Thanks for the questions.
The macros are used in the iterators as conditions to enable modes 
separately for different targets. The reason to define these macros is 
to make the iterators short.
And about why using conditions for the iterators, the aim is to put 
different modes in a single expander. Otherwise the expander would 
repeat several times for different sets of modes supported by different 
targets.

> 2. It seems odd that we would have
>   "&& ((<MODE>mode != V2SFmode && <MODE>mode != V4SFmode)
> +    || flag_unsafe_math_optimizations))" apply to TARGET_NEON but not
> apply this to TARGET_MVE_FLOAT in the sub<mode>3 expander. The point
> is that if it isn't safe to vectorize a subtract for Neon, why is it
> safe to do the same for MVE ? This was done in 2010 by Julian to fix
> PR target/43703 - isn't this applicable on MVE as well ?

I agree with this after investigation. I've add 
flag_unsafe_math_optimizations fot MVE_FLOAT target.
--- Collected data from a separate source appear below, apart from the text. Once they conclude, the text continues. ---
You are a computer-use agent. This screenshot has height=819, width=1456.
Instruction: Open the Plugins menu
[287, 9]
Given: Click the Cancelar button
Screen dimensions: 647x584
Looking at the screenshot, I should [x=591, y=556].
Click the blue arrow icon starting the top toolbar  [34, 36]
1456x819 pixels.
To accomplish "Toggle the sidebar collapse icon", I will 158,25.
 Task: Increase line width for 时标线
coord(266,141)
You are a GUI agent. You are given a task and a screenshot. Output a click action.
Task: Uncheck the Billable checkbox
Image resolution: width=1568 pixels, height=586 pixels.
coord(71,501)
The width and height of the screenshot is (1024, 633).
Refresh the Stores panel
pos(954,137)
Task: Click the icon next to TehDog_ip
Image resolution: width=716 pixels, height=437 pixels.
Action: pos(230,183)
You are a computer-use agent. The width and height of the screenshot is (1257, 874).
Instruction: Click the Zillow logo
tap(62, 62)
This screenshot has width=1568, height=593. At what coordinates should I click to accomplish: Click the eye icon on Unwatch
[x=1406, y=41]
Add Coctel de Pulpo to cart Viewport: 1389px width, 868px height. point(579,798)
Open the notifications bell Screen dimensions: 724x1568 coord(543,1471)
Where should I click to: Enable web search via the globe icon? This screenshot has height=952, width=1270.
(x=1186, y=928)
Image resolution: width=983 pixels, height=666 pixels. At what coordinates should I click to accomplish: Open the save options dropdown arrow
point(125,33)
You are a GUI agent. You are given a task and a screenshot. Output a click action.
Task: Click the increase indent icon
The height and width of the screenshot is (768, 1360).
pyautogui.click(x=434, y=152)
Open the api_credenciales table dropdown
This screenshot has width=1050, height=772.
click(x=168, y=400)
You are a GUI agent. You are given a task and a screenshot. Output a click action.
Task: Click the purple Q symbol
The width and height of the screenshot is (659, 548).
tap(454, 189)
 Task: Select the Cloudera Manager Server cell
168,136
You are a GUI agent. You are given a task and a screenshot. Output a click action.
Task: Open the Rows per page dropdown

> 3. I'm also going to quibble a bit about the use of VSEL as the name
> of an iterator as that conflates it with the instruction vsel and it's
> not obvious what's going on here.

I have changed the name to VNIM_COND, which means NONE, IWWMMXT and MVE 
according to conditions.
I've add comments to document the aim of the iterator.
Please let me know if you think it needs further fix.

> 
> 
>> This patch also fixes 'vreinterpretq_*.c' MVE intrinsic tests. The tests
>> generate wrong instruction numbers because of unexpected icf optimization.
>> This bug is exposed by the MVE vector modes enabled in this patch,
>> therefore it is corrected in this patch to avoid test failures.
>>
> 
> I'm a bit confused as to why this got exposed because of the new MVE
> vector modes exposed by this patch.

The aim of the tests is only to check the reinterpret intrinsics working 
well.
However the two functions in each test contain icf optimization pattern 
and then the second function is folded due to same code. The icf pattern 
is not expected but to make the test pass, the author only checked the 
instruction count for the first function.
With my patch that enables MVE vector modes in arm_preferred_simd_mode, 
the estimated code size is smaller so that the code is inlined from the 
first function back to the second one in inlining optimization after icf 
optimization. Then the instruction count changes.
Because the icf is not the expected pattern to be tested but causes 
above mentioned issues, -fno-ipa-icf is used to avoid unstable 
instruction count in these tests.

> 
>> The patch is regtested for arm-none-eabi and bootstrapped for
>> arm-none-linux-gnueabihf.
>>
> Bootstrapped and regression tested for arm-none-linux-gnueabihf with a
> --with-fpu=neon in the configuration ?

Yes, for arm-none-linux-gnueabihf bootstrap there is --with-fpu=neon.
Should I test it without this configuration?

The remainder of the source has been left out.